Barrier Alternative II used one set of continuously screened injection wells spaced 5 m apart (same as Alternative I) with a second set of injection wells located midway between the first set and screened only in the shallow, less permeable layer. The injection process for the first set of wells was identical to Alternative I. Once the first set of injections was complete, a 20% EOS: 80% water solution was injected into the second set of wells for 0.5 days, followed by chase water for 1.5 days at a flow rate of 0.66 m3/d per well.

Figure 6.13 shows the simulated oil distribution in the sediment following injection and the steady-state aqueous contaminant distributions in the shallow, less permeable layer for Barrier Alternative II. The modified injection procedure followed in Alternative II resulted in continuous oil-treated zones in both the shallow and deeper layers.
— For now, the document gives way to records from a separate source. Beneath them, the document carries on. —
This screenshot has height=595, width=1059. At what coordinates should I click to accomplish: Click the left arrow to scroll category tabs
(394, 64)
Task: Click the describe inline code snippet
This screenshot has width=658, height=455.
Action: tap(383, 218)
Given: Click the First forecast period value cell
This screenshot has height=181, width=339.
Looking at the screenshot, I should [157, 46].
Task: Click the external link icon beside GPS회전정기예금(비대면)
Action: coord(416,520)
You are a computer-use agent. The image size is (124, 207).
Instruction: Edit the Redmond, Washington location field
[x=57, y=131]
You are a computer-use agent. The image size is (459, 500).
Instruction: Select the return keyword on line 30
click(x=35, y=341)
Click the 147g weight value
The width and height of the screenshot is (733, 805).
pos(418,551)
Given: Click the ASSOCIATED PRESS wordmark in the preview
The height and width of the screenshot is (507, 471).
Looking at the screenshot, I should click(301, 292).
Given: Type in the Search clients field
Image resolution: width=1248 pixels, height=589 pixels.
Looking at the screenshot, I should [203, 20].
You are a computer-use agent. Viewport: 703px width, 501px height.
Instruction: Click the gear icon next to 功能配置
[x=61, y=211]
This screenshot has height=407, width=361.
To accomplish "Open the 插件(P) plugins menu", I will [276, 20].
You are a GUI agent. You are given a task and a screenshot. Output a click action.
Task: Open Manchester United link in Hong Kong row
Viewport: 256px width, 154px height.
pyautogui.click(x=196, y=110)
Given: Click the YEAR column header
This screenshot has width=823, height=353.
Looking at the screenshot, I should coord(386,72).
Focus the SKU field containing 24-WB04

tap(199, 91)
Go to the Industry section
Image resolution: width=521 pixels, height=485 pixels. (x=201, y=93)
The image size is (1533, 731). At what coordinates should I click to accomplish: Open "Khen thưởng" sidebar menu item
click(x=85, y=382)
The zones of high oil residual saturation (∼ 0.0037 g/g) were 5–6 m long in the shallow layer and 13–17 m long in the deeper layer with HRTs that vary from 4–5 months in the shallow layer to 3–4 months in the deeper layer. The long contact time between the contaminants and oil in both the shallow and deeper layers resulted in very effective treatment, with all contaminants reduced below treatment standards in both the shallow and deeper layers.

6.7 Conclusion and Summary

In summary, and as evidenced by the numerous model development efforts that have been undertaken or are under way for chlorinated solvents, much progress has been made in our ability to articulate and understand the various mechanisms and processes that affect the fate and transport of a chlorinated compound in groundwater. Pilot-scale and large-scale studies at chlorinated solvent sites have greatly assisted the process of model development, application and validation. Additionally, the numerous laboratory- and field-scale biodegradation studies have allowed development of kinetic expressions and biodegradation rate data to support the modeling efforts. Challenges still remain, however, in modeling sources and their behavior over time and in modeling the complexities of the biodegradation process. Research is needed to improve the tools developed to date and their predictive capabilities.